Infobox issue regarding athletes medalling as Independent Olympic Participants

On Jasna Šekarić the medal record correctly indicates that she "Competed as an Independent Participant. On the other two medallists' articles (Aranka Binder and Stevan Pletikosić) this is is rendered as "Competitor for Competed as an Independent Participant". I have tried to copy from the correct article to the other two, but the previews showed that I was unsuccessful. I hope someone with experience with the template can fix it. In case it is browser related I'll mention that the issue was discovered while using Internet Explorer 9. 88.88.164.233 (talk) 21:11, 15 July 2012 (UTC)[reply]

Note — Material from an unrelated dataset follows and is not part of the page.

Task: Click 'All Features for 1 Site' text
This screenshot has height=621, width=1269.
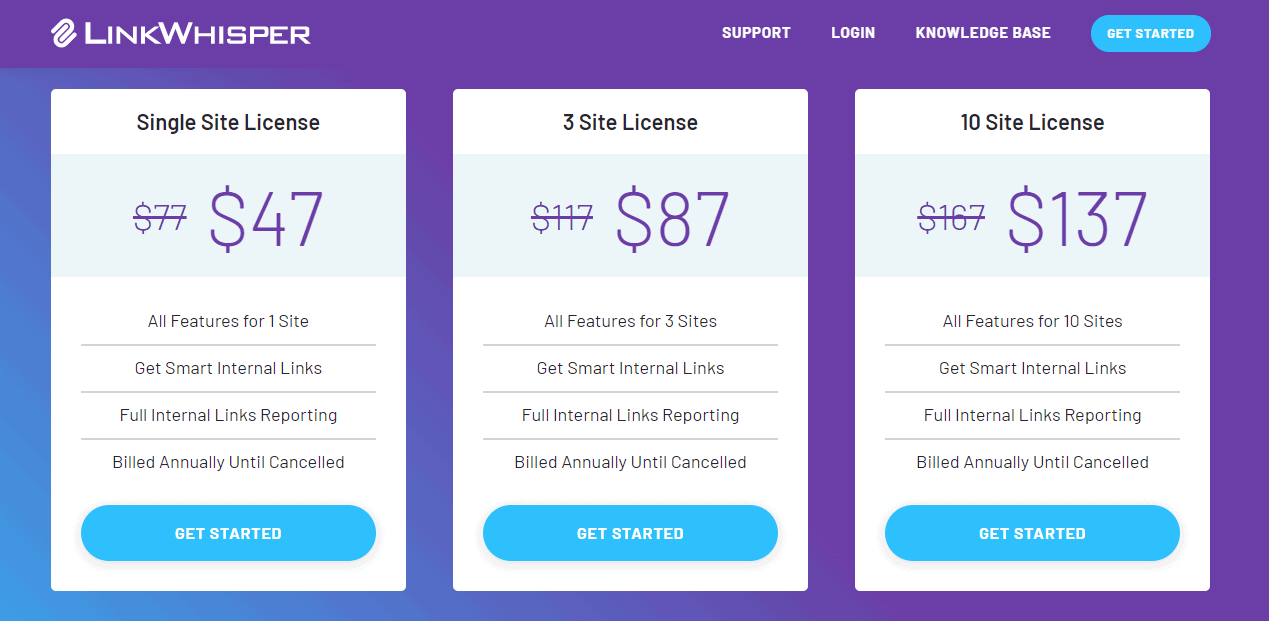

Your attempt to copy the code didn't work as they use a diferent template to Jasna Šekarić (userboxes rather than just a medal record). I've botched a fix to make the pages look right but someone more skilled can probably play with the templates themselves to allow them to read "competed as an" rather than "competitor for" - Basement12 (T.C) 21:28, 15 July 2012 (UTC)[reply]
I have changed templates in the two incorrect articles, as the only additional information in the different template was the birth dates which are in the first line of the articles anyway. 88.88.164.233 (talk) 19:02, 16 July 2012 (UTC)[reply]

Categories in Category:Competitors at the 2012 Summer Olympics

How can these be populated yet? I thought they existed to cat people who had actually competed at the games, not those listed to compete? How does anyone know that the 109 swimmers will actually compete? I don't advocate deletion, as they'll be recreated in <10 days' time anyway, but I think some care is needed to ensure the people in them did compete. Lugnuts (talk) 11:11, 17 July 2012 (UTC)[reply]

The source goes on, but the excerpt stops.